`netbird up` fails after `netbird down`

synfinatic commented 9 months ago

Describe the problem

Ran netbird down followed by netbird up on a RasPi running Linux/Debian 12. the up command failed with the errors:

$ netbird up
2024-02-23T16:01:09Z WARN client/cmd/root.go:195: retrying Login to the Management service in 1.127617486s due to error rpc error: code = Unknown desc = getting device authorization flow info failed with error: context deadline exceeded
2024-02-23T16:01:20Z WARN client/cmd/root.go:195: retrying Login to the Management service in 2.043948863s due to error rpc error: code = Unknown desc = getting device authorization flow info failed with error: context deadline exceeded
Error: login backoff cycle failed: rpc error: code = Unknown desc = getting device authorization flow info failed with error: context deadline exceeded

I diagnosed the root cause for this as being netbird up modified the /etc/resolv.conf file, but netbird down did not restore the original list of nameserver entries. Basically, the NetBird DNS server is not available when NetBird is down and so DNS resolution is failing. Manually editing the file and commenting out the line reading nameserver 100.93.254.165 fixed the issue.

To Reproduce

See above.

Expected behavior

netbird up succeeds

Are you using NetBird Cloud?

Yes.

NetBird version

0.25.7

NetBird status -d output:

If applicable, add the `netbird status -d' command output.

Screenshots

If applicable, add screenshots to help explain your problem.

Additional context

Add any other context about the problem here.

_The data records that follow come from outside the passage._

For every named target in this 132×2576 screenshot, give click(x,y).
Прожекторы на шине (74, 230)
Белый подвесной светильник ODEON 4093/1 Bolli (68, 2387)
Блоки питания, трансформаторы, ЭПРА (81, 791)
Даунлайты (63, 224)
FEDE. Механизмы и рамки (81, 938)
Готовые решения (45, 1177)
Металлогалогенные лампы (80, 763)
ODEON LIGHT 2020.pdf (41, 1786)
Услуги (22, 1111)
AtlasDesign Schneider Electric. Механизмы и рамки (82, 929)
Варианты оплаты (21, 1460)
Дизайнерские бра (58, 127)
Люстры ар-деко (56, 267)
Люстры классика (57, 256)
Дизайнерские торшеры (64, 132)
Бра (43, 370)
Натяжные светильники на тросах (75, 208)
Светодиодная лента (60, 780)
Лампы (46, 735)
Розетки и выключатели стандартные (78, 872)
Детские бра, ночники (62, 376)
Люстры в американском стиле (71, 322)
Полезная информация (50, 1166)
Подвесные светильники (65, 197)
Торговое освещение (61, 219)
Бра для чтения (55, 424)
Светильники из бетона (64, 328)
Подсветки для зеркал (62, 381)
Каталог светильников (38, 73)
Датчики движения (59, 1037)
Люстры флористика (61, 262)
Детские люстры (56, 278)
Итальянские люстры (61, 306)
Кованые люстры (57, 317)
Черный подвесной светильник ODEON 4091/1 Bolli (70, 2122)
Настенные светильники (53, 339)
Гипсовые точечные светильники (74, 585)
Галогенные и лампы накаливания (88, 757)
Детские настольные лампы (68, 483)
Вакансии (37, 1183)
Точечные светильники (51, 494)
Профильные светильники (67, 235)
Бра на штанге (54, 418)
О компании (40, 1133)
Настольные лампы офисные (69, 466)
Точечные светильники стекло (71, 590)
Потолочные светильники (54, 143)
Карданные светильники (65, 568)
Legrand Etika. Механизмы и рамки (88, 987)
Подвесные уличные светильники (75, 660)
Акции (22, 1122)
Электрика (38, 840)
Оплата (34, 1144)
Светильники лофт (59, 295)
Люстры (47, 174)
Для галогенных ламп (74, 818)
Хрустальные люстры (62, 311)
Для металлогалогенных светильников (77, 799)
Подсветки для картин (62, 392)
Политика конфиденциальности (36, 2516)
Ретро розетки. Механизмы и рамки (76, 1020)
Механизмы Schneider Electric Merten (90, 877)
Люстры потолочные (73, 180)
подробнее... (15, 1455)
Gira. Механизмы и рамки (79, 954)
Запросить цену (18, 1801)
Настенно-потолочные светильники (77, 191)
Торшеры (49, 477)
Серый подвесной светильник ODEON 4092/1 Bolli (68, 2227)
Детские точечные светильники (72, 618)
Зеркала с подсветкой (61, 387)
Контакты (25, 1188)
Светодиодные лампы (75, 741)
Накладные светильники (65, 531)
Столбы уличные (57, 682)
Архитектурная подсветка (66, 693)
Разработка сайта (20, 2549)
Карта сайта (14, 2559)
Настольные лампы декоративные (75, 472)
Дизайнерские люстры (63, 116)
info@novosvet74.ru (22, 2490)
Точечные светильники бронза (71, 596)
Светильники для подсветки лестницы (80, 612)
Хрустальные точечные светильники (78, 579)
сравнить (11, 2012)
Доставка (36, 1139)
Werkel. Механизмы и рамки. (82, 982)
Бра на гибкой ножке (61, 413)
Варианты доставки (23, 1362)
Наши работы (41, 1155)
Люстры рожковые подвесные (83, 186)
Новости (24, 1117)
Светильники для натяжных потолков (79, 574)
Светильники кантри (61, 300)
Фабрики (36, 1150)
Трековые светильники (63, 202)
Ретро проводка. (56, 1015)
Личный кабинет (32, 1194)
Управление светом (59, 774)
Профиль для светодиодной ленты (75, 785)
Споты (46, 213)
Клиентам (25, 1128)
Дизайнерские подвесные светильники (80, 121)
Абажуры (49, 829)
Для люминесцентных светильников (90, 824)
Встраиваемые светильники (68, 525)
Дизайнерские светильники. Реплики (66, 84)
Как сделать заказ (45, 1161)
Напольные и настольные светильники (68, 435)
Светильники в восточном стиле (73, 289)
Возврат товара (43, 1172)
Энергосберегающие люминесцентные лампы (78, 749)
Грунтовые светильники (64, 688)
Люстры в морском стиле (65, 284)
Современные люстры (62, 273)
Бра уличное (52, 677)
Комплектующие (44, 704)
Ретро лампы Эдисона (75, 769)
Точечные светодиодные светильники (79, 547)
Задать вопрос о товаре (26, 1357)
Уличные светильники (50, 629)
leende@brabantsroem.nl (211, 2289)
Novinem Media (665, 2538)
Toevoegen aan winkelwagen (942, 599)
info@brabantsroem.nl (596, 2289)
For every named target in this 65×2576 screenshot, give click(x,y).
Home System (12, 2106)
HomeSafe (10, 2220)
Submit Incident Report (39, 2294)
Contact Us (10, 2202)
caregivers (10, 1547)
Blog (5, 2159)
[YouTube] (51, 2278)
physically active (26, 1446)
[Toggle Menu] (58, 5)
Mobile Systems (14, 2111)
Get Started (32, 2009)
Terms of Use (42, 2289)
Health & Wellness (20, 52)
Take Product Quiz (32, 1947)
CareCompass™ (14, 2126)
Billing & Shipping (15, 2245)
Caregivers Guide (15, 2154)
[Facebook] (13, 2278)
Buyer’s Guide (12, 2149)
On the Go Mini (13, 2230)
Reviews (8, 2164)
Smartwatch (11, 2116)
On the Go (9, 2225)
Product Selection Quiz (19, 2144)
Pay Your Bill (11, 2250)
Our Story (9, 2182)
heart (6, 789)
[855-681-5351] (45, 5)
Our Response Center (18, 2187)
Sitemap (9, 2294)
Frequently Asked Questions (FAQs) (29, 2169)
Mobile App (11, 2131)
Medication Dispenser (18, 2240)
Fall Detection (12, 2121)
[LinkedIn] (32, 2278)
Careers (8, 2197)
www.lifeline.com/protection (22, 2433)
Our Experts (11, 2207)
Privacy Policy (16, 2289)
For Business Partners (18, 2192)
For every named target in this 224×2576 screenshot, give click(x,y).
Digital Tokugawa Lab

pascal-fischer commented 9 months ago

Hi, could you run some tests, please? While you are connected to management can you run the following commands and send me the output:

sudo ls -l /var/lib/netbird
sudo cat /var/lib/netbird/manager
sudo ls -l /var/lib/netbird/resolv.conf
sudo ls -l /etc/resolv*

Thanks!

synfinatic commented 8 months ago

root@raspi-blue:~# ls -l /var/lib/netbird
total 8
-rw-r--r-- 1 root root 19 Feb 28 01:33 manager
-rw-r--r-- 1 root root 79 Feb 28 01:33 resolv.conf
root@raspi-blue:~#
root@raspi-blue:~#
root@raspi-blue:~# cat /var/lib/netbird/manager
file,100.93.254.165root@raspi-blue:~#
root@raspi-blue:~#
root@raspi-blue:~# ls -l /var/lib/netbird/resolv.conf
-rw-r--r-- 1 root root 79 Feb 28 01:33 /var/lib/netbird/resolv.conf
root@raspi-blue:~#
root@raspi-blue:~#
root@raspi-blue:~# ls -l /etc/resolv*
-rw-r--r-- 1 root root 217 Feb 28 01:33 /etc/resolv.conf
-rw-r--r-- 1 root root  79 Feb 28 01:25 /etc/resolv.conf.original.netbird

teoder commented 8 months ago

I'm currently having the exact same error on Linux machines when i try to use a Setup Key. Windows PCs can login with SSO, but takes a while and a couple of reconnects.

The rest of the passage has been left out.